Carlene Thomas-King, broker and owner of Tybrion Realty, was diagnosed with breast cancer in late 2007 and finished treatment in the middle of 2008. She also volunteers with Komen and tries to reach out to other black women like herself, and she said reaching out to minority communities through churches is effective. However, not only is there a lack of education about the risks of breast cancer and where to find screening regardless of financial or insurance situations, but is there also a current of fear and denial that runs through some communities.
“There is a big lack of knowledge out there, and I don’t know it’s as much a lack of knowledge as much as a fear of knowing,” she said.
Thomas-King said she’s seen women know there’s something wrong and yet refuse to seek a diagnosis or to move forward with treatment. Sometimes there an ostrich-in-the-sand mentality: If it’s not confirmed, then maybe it will go away. This can cause women to be diagnosed when the cancer has become worse.
Young said women are often caregivers themselves, taking care of children, family members and friends, and so may be reluctant to focus on themselves for something like screening for breast cancer. She said she tries to tell women that in order to take care of others, they need to take care of themselves.
The fear of a confirming diagnosis doesn’t just keep women from helping themselves get treatment, but it is also a hindrance to medical research that could help those women and women in the future, Young said.
Clinical trials often have a hard time recruiting enough minority women to accurately mirror the population, and while historically there are reasons for minorities to be wary of clinical trials – like the Tuskegee syphilis experiment – there is no reason for people to be wary today. The more minority women participate in trials, the more knowledge will be available to develop future treatments that will better aid them, she said.
While health care professionals are reaching out to black and Hispanic women, disparities also can fall along other lines. Illegal immigrants who not only may have language barriers but also serious barriers with access to care represent a huge disparity, said Craig Schaefer, executive director of Cancer Care Services.
Undocumented patients can receive care in emergency rooms, Schaefer said, and so many get a cancer diagnosis there, but the question of long-term – and expensive – cancer treatment and follow-up is a difficult one, since physicians or institutions may be reluctant to take on these patients who don’t have insurance and don’t qualify for government aid.
“They can get diagnosed, but then what do they do?” Schaefer said.

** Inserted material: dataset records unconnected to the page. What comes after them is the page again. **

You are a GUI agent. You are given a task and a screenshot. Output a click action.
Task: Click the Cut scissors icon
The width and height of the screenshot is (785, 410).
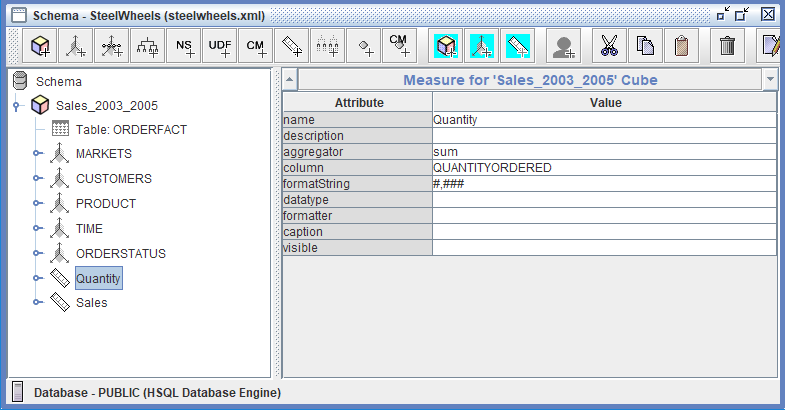(609, 46)
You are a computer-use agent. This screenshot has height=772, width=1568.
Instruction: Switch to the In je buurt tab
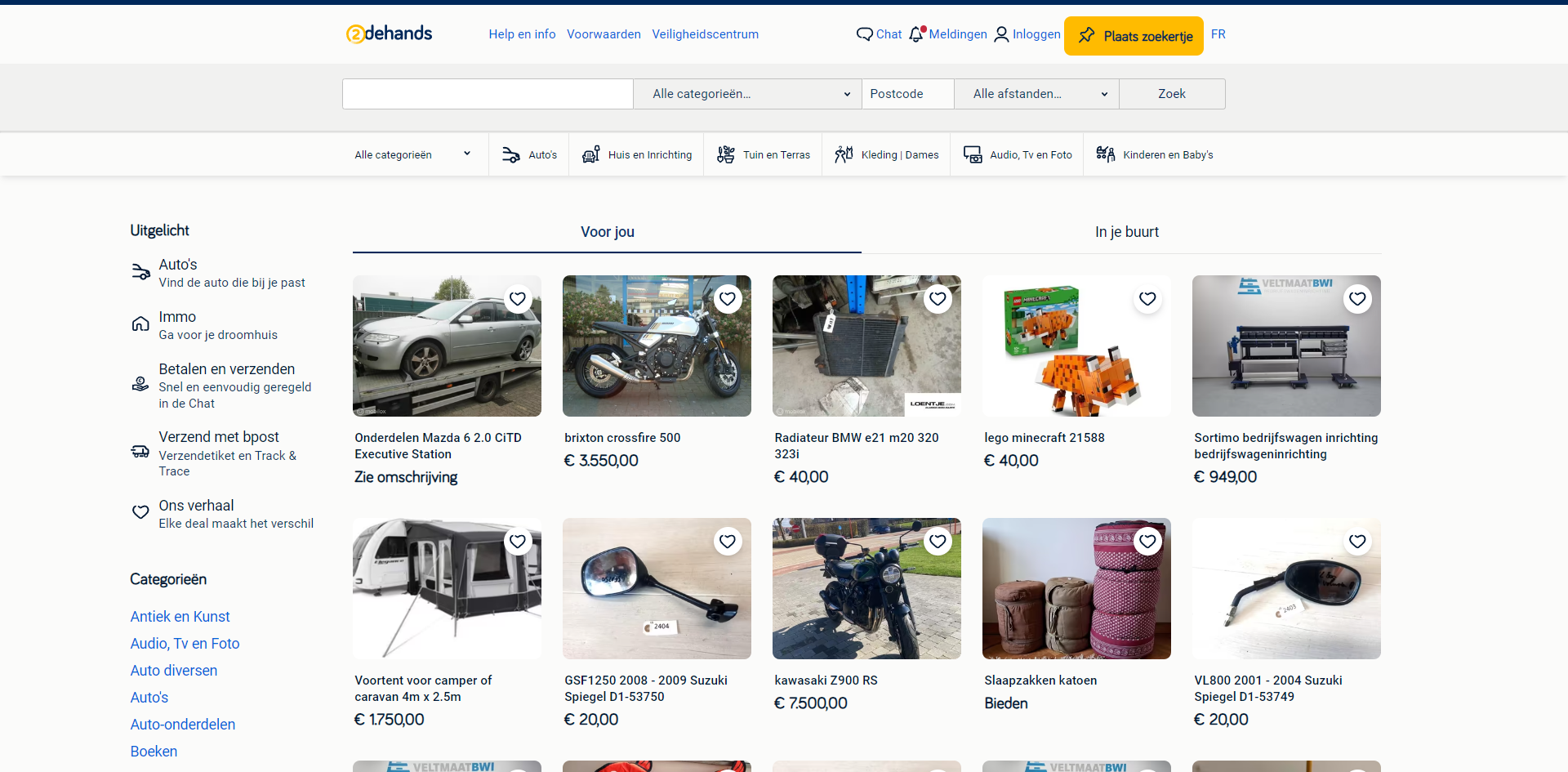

Foundations like Komen are making a huge push to screen and diagnose women, and people are trying equally as hard to make sure those women get treatment, said Tricia Phillips, a patient navigator employed by the American Cancer Society who works at the JPS Center for Cancer Care. Education, screening and diagnosis have to become more widespread in minority communities to tackle disparities, she said, and there also has to be a financial commitment to treat these women and all women who may or may not have insurance or other monetary assistance.
People who work in health care organizations and foundations awarding funding or allotting resources may be forced to objectify patients as purely numbers, Phillips said, but when everyone commits themselves to treating individuals, then it becomes more pressing to find a way to close the gap on disparities.
“It is different than when they’re there with you and their family is looking
at you, and you’re their only hope,” she said.